─── Fragment dokumentu

Od 2007 roku Dolina Bzury stała się umiłowanym terenem bezkrwawych łowów Grzegorza Sawickiego, a fotograficzne trofea w fascynujący sposób ukazują nam sceny z życia dzikiej przyrody. Lisy walczące w świetle zachodzącego słońca, jeleń w porannej mgle, czy też oszronione orły bieliki wyczekujące pierwszych promieni słońca. Obecna wystawa prezentuje tylko niektóre spośród jego wielu fotografii wykonanych w Dolinie Bzury i ukazuje namiastkę bogactwa gatunków żyjących na naszym terenie. Te i inne zdjęcia efektownie dokumentujące przyrodę, są także świadectwem głębokiej wiedzy Autora, jego cierpliwości i wyczucia odpowiedniej chwili.

──────
─── Sekcja danych

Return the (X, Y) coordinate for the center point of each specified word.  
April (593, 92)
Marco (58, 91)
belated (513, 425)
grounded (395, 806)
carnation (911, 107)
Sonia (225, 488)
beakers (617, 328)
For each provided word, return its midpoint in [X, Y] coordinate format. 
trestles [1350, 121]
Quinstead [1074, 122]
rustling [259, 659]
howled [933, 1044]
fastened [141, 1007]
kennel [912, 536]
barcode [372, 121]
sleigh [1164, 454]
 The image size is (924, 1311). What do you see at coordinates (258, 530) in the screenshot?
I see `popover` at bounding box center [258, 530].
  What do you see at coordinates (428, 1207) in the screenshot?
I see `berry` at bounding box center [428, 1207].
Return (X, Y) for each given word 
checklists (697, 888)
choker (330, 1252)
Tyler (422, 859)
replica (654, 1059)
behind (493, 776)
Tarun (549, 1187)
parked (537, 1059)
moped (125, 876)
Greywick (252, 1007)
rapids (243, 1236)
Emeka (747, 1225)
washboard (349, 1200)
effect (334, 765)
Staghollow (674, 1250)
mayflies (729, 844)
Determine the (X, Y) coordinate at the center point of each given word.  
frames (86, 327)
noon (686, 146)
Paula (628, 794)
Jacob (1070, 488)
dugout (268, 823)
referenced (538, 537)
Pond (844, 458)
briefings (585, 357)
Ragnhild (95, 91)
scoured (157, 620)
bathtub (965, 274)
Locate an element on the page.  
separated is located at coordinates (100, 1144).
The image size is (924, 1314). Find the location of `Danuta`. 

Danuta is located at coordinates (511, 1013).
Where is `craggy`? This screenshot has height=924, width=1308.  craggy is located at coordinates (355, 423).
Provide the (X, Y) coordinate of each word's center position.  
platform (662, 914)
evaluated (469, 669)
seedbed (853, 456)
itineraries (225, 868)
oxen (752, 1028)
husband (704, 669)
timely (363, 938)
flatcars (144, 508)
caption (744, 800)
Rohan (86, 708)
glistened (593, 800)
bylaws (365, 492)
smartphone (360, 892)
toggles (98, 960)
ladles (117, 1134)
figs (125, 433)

──────

● **Zadania i ćwiczenia**:
A) Odpowiedz krótko na pytania do tekstu o wystawie fotografii z Doliny Bzury:
(i) Od którego roku Dolina Bzury jest terenem bezkrwawych łowów Grzegorza Sawickiego?
(ii) Jakie ptaki wyczekują na zdjęciach pierwszych promieni słońca?
(iii) Czego świadectwem są zdjęcia według ostatniego zdania tekstu?
B) Napisz dalszy ciąg tekstu o wystawie fotografii z Doliny Bzury, zaczynając od miejsca, w którym się kończy.

● **Odpowiedzi do ćwiczeń**:
A)
(i) Od 2007 roku.
(ii) Oszronione orły bieliki.
(iii) Głębokiej wiedzy Autora, jego cierpliwości i wyczucia odpowiedniej chwili.

B)
Grzegorz Sawicki pragnie, poprzez prezentowane prace, podzielić się z nami atmosferą tych spotkań i przeżyć, zachęcając tym sposobem odwiedzających wystawę do ucieczki od miejskiego zgiełku. Zapraszani jesteśmy do miejsc pokazanych na fotografiach i do doświadczenia bliskości z naturą, która ubogaca, przenosi w inny wymiar, która pozwala znaleźć cenny dystans od natłoku codziennych spraw i zdarzeń.